◆ TASK MATERIAL
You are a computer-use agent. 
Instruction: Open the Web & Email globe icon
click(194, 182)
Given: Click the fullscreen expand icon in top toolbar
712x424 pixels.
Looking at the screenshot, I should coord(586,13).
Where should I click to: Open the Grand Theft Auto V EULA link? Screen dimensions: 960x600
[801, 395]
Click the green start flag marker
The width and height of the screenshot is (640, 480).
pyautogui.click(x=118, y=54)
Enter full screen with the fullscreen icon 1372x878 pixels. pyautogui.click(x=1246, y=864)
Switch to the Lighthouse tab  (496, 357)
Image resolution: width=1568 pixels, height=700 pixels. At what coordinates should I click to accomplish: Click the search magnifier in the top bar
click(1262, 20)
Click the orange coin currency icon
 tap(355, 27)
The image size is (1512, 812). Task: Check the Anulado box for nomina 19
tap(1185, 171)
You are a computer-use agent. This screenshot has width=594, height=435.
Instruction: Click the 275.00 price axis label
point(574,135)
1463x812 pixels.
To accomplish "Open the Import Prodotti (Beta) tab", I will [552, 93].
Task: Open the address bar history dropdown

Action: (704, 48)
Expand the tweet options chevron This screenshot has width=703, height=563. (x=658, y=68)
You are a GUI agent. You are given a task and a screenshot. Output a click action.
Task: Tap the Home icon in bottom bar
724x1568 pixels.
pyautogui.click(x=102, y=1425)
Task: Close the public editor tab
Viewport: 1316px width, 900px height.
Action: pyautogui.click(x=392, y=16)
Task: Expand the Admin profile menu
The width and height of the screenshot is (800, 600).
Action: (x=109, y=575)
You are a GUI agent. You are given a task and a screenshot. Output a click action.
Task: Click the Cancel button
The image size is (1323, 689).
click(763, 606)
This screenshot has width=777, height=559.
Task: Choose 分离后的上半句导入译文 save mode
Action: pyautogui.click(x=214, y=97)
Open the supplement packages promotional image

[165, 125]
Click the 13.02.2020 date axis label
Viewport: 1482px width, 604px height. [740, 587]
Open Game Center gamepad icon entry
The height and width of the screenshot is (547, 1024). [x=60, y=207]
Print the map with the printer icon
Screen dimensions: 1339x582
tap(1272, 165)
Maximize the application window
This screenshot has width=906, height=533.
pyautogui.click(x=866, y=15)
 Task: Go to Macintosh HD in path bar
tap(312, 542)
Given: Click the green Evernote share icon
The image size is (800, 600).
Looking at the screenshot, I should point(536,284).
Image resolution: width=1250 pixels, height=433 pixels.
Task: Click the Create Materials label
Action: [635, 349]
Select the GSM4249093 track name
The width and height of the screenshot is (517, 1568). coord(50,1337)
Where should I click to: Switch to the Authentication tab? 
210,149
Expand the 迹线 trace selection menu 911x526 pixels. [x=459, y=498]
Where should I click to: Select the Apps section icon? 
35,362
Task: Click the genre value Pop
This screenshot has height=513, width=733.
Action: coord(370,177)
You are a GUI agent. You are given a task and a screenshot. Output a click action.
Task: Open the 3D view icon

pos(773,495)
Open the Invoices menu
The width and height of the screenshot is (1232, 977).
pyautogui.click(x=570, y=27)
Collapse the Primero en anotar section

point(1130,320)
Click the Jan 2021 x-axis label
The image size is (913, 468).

◆ WHAT THE EXERCISE ASKS
Reproduce the rows verbatim, starting with the line that contains "Click the Jan 2021 x-axis label" and going on through the end of the rows.

◆ THE RESULT
Click the Jan 2021 x-axis label
The image size is (913, 468).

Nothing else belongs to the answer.